> [INPUT DATA]:
——————

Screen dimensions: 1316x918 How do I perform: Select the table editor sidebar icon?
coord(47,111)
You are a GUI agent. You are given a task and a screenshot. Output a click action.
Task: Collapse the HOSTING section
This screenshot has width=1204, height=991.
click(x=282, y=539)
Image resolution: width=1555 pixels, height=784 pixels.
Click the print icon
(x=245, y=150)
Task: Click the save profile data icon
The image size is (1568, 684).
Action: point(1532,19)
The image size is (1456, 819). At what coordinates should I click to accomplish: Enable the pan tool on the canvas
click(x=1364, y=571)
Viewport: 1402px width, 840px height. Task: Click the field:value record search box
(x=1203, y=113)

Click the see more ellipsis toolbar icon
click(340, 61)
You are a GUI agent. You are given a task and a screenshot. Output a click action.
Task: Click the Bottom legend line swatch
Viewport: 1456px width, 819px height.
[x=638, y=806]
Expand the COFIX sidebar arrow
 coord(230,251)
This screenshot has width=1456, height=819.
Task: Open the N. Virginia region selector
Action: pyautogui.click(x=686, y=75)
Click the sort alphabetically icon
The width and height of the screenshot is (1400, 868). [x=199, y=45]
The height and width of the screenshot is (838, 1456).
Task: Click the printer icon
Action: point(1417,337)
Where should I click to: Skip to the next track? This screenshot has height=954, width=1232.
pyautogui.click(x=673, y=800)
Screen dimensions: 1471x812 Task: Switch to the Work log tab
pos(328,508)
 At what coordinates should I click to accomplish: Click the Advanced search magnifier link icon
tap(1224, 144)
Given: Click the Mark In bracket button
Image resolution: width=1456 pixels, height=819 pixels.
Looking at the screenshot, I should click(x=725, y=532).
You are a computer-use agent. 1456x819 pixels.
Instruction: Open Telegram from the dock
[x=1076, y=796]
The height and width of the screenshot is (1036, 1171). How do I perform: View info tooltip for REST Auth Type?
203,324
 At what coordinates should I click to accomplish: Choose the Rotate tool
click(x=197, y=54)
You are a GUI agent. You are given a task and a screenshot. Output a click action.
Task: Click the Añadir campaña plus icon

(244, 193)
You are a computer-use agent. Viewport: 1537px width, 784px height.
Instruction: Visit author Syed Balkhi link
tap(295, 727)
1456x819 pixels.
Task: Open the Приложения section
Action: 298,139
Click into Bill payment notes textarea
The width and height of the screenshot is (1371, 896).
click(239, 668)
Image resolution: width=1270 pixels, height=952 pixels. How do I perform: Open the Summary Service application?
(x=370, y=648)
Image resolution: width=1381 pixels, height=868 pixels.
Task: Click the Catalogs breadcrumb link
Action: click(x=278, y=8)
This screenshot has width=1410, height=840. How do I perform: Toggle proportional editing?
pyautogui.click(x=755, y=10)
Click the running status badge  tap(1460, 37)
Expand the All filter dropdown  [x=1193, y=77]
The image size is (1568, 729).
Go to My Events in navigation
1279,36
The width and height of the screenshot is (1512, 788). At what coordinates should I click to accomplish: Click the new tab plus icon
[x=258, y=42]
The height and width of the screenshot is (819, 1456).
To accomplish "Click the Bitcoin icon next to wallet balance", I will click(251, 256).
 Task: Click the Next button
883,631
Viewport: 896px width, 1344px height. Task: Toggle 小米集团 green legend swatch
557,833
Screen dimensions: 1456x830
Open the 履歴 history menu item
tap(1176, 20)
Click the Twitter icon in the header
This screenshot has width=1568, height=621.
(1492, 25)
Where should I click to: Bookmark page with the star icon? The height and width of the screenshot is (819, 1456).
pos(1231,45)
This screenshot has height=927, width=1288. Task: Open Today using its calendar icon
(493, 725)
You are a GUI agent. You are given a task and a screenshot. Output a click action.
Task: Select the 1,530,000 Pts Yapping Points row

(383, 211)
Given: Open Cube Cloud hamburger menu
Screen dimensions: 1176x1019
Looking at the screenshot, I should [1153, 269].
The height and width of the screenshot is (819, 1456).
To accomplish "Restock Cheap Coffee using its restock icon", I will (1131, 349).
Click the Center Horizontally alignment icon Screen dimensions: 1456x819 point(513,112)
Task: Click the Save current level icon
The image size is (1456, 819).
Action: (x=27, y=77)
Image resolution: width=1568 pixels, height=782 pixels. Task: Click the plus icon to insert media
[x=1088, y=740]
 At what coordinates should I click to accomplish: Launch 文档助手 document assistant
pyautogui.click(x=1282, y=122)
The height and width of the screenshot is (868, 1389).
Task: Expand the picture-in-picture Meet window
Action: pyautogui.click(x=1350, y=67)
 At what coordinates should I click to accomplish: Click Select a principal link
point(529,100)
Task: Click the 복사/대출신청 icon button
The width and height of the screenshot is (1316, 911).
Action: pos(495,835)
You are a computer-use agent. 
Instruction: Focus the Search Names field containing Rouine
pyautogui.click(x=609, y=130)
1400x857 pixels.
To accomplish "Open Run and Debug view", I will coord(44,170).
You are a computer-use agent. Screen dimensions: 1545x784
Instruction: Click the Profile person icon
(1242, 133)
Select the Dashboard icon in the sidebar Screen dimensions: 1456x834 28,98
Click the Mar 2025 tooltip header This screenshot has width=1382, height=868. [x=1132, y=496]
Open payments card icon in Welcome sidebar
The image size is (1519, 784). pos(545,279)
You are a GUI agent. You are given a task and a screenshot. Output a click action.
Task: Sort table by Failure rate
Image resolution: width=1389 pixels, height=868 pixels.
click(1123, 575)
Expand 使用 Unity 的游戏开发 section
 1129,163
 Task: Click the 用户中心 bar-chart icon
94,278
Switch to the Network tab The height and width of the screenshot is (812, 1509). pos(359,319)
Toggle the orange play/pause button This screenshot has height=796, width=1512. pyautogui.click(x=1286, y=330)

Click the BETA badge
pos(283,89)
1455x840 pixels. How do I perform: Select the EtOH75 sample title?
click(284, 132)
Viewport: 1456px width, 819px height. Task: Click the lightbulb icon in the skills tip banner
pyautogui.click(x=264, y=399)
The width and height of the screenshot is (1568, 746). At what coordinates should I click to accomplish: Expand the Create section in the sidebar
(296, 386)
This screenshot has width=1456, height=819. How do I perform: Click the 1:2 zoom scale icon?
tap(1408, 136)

——————

> [THE PROBLEM]:
Scan the data above for the word "computer" and report every line where it is found.

> [SOLUTION FOR THIS TASK]:
You are a computer-use agent. 1456x819 pixels.
You are a computer-use agent. Viewport: 1537px width, 784px height.
You are a computer-use agent. 
You are a computer-use agent. Screen dimensions: 1545x784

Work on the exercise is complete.